- [SUPPLIED MATERIAL]:

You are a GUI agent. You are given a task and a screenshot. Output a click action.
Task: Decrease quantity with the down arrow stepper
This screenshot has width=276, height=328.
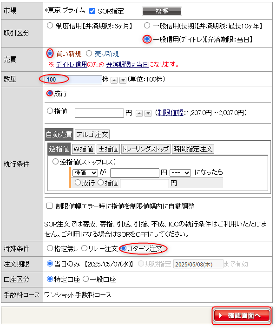[x=123, y=80]
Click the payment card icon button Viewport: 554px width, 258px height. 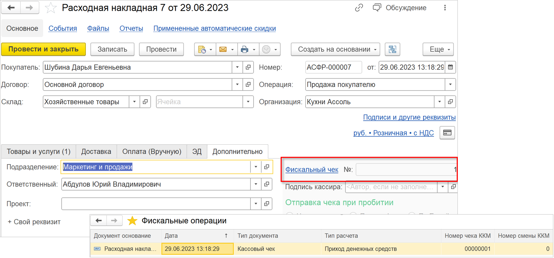click(447, 133)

- [JOB]:
Return each line of the data above that contains the word "screenshot".

- [THE SOLUTION]:
You are a GUI agent. You are given a task and a screenshot. Output a click action.
This screenshot has width=276, height=328.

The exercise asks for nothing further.